▶ What to work on
Determine the number of lines in the listing that contain "panel". Write only that number.

[[ Material for this exercise, beginning ]]

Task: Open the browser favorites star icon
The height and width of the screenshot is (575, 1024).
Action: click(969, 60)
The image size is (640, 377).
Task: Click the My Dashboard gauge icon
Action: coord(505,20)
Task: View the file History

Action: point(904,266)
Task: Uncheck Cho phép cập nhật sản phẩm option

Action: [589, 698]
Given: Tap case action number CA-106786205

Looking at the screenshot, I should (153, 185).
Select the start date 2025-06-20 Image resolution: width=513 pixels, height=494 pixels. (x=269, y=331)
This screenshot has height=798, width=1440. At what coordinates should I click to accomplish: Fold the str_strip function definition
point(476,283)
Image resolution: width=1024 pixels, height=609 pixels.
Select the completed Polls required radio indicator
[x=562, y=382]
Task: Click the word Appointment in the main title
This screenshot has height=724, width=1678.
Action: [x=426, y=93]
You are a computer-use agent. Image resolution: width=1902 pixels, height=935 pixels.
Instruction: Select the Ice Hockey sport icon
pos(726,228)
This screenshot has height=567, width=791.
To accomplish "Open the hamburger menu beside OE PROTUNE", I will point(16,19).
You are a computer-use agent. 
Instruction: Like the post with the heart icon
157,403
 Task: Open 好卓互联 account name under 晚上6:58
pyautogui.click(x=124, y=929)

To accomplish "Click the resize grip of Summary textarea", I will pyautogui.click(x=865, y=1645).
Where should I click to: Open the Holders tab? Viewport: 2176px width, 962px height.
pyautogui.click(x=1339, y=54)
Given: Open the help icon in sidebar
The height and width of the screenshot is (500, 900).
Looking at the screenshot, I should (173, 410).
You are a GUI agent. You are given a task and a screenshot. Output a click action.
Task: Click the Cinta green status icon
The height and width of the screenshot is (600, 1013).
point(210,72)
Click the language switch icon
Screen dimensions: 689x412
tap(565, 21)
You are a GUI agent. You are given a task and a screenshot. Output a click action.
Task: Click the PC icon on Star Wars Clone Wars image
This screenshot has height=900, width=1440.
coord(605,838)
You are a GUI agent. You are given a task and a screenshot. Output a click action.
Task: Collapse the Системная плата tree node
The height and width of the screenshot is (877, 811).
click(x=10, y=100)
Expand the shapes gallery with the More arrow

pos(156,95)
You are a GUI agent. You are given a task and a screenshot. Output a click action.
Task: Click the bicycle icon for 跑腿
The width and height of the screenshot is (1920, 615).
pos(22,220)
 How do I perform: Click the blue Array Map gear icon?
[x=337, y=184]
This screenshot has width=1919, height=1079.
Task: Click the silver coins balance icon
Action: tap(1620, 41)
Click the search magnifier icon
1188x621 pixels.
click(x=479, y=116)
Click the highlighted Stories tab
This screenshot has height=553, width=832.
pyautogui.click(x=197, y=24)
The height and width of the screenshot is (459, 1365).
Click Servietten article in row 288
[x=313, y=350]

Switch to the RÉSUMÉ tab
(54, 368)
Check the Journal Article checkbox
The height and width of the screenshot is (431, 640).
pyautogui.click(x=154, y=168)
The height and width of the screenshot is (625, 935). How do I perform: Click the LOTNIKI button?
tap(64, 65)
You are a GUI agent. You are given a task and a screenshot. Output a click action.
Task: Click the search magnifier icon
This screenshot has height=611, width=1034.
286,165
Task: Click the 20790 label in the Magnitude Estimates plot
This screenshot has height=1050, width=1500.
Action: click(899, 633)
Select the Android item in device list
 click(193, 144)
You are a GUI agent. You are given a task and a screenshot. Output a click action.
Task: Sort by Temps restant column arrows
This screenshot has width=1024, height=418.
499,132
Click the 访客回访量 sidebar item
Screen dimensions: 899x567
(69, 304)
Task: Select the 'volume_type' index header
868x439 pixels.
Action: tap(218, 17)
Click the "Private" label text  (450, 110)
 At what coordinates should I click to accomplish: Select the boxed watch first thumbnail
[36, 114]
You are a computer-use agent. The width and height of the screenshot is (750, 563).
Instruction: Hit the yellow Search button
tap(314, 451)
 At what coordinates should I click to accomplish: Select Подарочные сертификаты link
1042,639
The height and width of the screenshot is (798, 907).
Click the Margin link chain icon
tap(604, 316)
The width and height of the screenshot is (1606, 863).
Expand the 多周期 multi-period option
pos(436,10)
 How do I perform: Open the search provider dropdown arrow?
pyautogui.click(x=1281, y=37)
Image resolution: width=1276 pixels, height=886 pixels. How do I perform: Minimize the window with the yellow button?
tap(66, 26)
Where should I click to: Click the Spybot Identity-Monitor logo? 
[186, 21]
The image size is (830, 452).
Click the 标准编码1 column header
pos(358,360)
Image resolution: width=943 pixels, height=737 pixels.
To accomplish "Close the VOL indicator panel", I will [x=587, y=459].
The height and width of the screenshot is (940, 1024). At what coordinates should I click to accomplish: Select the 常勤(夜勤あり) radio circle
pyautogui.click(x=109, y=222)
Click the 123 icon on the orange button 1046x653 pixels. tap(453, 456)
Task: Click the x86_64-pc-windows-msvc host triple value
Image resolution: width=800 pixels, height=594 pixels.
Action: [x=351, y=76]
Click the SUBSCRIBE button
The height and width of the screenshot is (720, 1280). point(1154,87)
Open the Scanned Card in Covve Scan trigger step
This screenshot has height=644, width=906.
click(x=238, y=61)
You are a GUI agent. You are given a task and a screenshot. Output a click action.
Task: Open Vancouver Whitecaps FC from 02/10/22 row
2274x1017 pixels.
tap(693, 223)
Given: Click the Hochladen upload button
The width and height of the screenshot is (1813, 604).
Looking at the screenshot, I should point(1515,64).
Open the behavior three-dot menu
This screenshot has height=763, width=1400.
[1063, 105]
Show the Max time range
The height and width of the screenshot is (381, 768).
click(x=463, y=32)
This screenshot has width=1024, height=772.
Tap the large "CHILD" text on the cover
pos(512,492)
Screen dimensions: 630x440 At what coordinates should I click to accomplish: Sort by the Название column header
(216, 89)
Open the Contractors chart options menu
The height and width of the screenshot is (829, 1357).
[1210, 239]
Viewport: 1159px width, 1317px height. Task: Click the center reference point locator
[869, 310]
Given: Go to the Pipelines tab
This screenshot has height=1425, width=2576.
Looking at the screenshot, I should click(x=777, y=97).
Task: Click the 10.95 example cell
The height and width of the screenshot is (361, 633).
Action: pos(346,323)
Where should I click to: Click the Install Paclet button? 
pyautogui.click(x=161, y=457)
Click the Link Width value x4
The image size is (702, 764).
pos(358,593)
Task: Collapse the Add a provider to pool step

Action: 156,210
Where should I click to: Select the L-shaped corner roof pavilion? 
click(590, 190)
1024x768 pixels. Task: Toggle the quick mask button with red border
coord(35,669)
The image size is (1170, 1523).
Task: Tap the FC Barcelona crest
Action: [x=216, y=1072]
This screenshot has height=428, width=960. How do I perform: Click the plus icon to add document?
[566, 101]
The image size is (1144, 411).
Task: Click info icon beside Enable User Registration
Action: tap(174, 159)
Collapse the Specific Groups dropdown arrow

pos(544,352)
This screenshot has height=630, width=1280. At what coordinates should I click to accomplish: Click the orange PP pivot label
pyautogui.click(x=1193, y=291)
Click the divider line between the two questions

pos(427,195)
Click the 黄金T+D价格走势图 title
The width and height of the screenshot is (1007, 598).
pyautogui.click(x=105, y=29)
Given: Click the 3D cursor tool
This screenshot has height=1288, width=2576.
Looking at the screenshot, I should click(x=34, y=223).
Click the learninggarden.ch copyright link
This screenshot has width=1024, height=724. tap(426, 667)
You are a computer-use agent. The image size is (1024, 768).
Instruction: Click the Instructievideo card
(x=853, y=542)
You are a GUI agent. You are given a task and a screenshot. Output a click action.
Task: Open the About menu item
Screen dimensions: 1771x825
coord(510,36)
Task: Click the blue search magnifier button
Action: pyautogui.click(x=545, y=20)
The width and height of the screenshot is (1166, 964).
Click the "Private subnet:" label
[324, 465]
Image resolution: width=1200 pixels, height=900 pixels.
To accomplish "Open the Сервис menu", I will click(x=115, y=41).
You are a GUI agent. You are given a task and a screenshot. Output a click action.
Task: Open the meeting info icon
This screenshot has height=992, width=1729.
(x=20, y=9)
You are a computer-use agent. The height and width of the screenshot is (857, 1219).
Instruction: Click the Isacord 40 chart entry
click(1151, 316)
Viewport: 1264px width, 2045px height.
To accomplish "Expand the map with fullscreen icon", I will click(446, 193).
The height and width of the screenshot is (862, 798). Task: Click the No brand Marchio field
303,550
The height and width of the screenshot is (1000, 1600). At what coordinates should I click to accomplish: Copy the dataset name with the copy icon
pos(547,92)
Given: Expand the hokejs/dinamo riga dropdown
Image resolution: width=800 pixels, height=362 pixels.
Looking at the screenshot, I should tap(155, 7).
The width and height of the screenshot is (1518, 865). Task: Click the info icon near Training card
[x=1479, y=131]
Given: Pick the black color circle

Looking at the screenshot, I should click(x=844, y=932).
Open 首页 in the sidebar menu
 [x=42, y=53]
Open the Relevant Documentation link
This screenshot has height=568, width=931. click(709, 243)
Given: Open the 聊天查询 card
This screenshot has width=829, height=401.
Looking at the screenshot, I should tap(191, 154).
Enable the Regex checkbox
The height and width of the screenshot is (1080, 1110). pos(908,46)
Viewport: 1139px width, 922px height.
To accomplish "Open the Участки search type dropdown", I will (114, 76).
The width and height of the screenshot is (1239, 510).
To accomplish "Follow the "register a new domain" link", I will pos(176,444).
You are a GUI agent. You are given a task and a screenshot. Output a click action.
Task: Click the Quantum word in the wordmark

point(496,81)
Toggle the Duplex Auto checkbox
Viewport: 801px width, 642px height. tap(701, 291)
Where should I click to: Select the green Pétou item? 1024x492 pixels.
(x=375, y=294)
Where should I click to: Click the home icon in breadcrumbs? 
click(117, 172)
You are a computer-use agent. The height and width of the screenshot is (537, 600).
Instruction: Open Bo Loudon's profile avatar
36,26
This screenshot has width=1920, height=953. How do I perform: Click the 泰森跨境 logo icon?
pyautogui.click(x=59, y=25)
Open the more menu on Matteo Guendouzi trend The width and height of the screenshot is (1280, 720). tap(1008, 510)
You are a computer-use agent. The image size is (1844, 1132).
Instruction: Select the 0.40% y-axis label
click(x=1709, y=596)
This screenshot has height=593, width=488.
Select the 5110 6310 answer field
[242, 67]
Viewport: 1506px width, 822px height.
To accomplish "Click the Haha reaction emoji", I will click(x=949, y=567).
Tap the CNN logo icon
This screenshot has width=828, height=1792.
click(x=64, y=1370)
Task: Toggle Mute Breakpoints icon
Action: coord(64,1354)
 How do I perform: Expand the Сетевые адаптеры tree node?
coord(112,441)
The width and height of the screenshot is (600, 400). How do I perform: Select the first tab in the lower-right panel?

[[ Material for this exercise, end ]]

▶ Finished task
2